**Source document**:

Location
- 1225 Raider Way Toms River, Ocean County, New Jersey 08753 United States
- 39°58′04″N 74°08′34″W﻿ / ﻿39.967813°N 74.14267°W

Information
- Type: Public
- Motto: "Nothing Greater, Than A Raider"
- Established: 1979
- School district: Toms River Regional Schools
- NCES School ID: 341623005919
- Principal: Erin Anders
- Faculty: 107.7 FTEs
- Grades: 9-12
- Enrollment: 1,444 (as of 2023–24)
- Student to teacher ratio: 13.4:1
- Colors: Black gray and Columbia blue
- Athletics conference: Shore Conference
- Team name: Raiders
- Website: www.trschools.com/hseast/

= Toms River High School East =

High school in Ocean County, New Jersey, US

Toms River High School East is a comprehensive four-year public high school, the third high school built in Toms River in Ocean County, in the U.S. state of New Jersey, serving students in ninth through twelfth grades as part of the Toms River Regional Schools.

As of the 2023–24 school year, the school had an enrollment of 1,444 students and 107.7 classroom teachers (on an FTE basis), for a student–teacher ratio of 13.4:1. There were 309 students (21.4% of enrollment) eligible for free lunch and 66 (4.6% of students) eligible for reduced-cost lunch.

The school won several awards for its heating system, which utilizes heat generating lighting fixtures. Its school colors are black, gray and Columbia blue (blue was not an original color when HSE started). The school mascot is the Raider. The school day lasts six hours and 20 minutes. The Toms River high school day ends at 1:35 PM, one of the earliest daily closing time of any high schools in New Jersey.

**What you are asked to do**: Transcribe the Toms River High School East article word for word, from start to finish.

**Information shown**:

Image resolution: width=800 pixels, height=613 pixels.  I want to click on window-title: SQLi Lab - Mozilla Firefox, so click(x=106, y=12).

**Answer to this task**:
Location
- 1225 Raider Way Toms River, Ocean County, New Jersey 08753 United States
- 39°58′04″N 74°08′34″W﻿ / ﻿39.967813°N 74.14267°W

Information
- Type: Public
- Motto: "Nothing Greater, Than A Raider"
- Established: 1979
- School district: Toms River Regional Schools
- NCES School ID: 341623005919
- Principal: Erin Anders
- Faculty: 107.7 FTEs
- Grades: 9-12
- Enrollment: 1,444 (as of 2023–24)
- Student to teacher ratio: 13.4:1
- Colors: Black gray and Columbia blue
- Athletics conference: Shore Conference
- Team name: Raiders
- Website: www.trschools.com/hseast/

= Toms River High School East =

High school in Ocean County, New Jersey, US

Toms River High School East is a comprehensive four-year public high school, the third high school built in Toms River in Ocean County, in the U.S. state of New Jersey, serving students in ninth through twelfth grades as part of the Toms River Regional Schools.

As of the 2023–24 school year, the school had an enrollment of 1,444 students and 107.7 classroom teachers (on an FTE basis), for a student–teacher ratio of 13.4:1. There were 309 students (21.4% of enrollment) eligible for free lunch and 66 (4.6% of students) eligible for reduced-cost lunch.

The school won several awards for its heating system, which utilizes heat generating lighting fixtures. Its school colors are black, gray and Columbia blue (blue was not an original color when HSE started). The school mascot is the Raider. The school day lasts six hours and 20 minutes. The Toms River high school day ends at 1:35 PM, one of the earliest daily closing time of any high schools in New Jersey.